In diesem Dilemma lief mir Tony Rinaudo wie ein Geschenk des Himmels über den Weg. Nicht nur, dass der 60-jährige Australier einer der angenehmsten Menschen ist, die mir in meiner weit über 20-jährigen Korrespondententätigkeit begegnet sind. Der Agrar-Missionar hat außerdem eine Botschaft, die Afrika aus einer seiner schlimmsten Zwangslagen zu befreien verspricht: der zunehmenden Verwahrlosung seiner landwirtschaftlichen Nutzflächen. Von seiner Missionsgesellschaft 1980 in Nigers Sahelzone geschickt, pflanzte Rinaudo jahrelang Bäume, um der Ausbreitung der Sahara Einhalt zu gebieten: Doch die sengende Hitze, der Wind und die Dürre wurden seinen Setzlingen immer wieder zum Verhängnis. Bei einer Autopanne fiel es dem Agronomen schließlich wie Schuppen von den Augen: Es mussten gar keine neuen Bäume gepflanzt werden, weil im Boden unter dem Sahelsand noch immer das Wurzelwerk der abgehackten Bäume schlummert. Dieser »unterirdische Wald« kann sich von ganz alleine regenerieren: Etwas Geduld, eine Gartenschere zum Beschneiden der Triebe und – wenn’s hochkommt – ein Zaun zum Schutz der Sprösslinge reichen schon aus.

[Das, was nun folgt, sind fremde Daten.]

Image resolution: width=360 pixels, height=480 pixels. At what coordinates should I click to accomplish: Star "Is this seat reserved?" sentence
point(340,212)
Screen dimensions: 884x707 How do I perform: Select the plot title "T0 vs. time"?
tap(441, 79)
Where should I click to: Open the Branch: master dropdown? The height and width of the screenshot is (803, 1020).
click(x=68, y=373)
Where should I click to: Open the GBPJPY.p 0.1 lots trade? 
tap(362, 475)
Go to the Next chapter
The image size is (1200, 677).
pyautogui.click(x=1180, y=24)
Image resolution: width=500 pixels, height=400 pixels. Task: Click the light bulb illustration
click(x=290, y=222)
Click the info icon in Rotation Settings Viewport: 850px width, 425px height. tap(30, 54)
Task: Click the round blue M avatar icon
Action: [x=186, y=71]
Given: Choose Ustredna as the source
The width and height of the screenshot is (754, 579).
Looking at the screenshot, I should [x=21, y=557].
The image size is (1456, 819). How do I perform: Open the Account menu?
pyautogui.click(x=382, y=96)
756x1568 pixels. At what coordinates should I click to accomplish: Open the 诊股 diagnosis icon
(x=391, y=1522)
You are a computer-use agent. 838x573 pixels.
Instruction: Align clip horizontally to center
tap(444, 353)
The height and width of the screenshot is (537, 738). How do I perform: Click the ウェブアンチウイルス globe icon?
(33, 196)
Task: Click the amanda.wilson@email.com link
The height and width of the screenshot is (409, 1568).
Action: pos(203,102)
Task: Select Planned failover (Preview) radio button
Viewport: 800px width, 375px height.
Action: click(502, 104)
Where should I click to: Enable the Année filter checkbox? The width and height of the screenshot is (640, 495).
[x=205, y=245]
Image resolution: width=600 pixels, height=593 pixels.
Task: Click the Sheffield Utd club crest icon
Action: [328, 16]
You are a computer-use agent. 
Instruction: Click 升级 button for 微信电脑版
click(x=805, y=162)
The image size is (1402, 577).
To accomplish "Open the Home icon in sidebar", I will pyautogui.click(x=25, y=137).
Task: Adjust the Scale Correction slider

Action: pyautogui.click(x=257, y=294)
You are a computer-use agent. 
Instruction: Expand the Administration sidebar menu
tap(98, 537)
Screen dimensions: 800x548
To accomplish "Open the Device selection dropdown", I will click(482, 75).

Fast vier Jahrzehnte nach ihrer Entdeckung wird die von Rinaudo entwickelte Methode der »Farmer Managed Natural Regeneration« (FMNR) in 26 Staaten dieser Erde angewandt – mit unbestreitbarem Erfolg. Wo wieder Bäume wachsen, kühlt die Temperatur ab, der Wind weht die Erde nicht mehr weg, das herabgefallene Laub düngt den Boden, während die Wurzeln Feuchtigkeit aus der Tiefe pumpen. Der Ertrag verdoppelt sich, die schonende Nutzung der Bäume verspricht noch zusätzlichen Gewinn, und das Schönste: Der landwirtschaftliche Paradigmenwechsel funktioniert praktisch zum Nulltarif, sowohl in der afrikanischen Sahelzone als auch im indonesischen Regenwald. Auch wenn Tony Rinaudo bei der Umsetzung seiner Entdeckung jedes Mal mit zahlreichen menschlichen, kulturellen und politischen Widerständen rechnen muss, mit denen man allein ein ganzes Buch füllen könnte: Seine Wiederbewaldungsrevolution ist eine durch und durch positive Geschichte, die verheerte Landstriche zu neuem Leben erwecken, hungrige Mägen füllen und die Klimakatastrophe bekämpfen kann.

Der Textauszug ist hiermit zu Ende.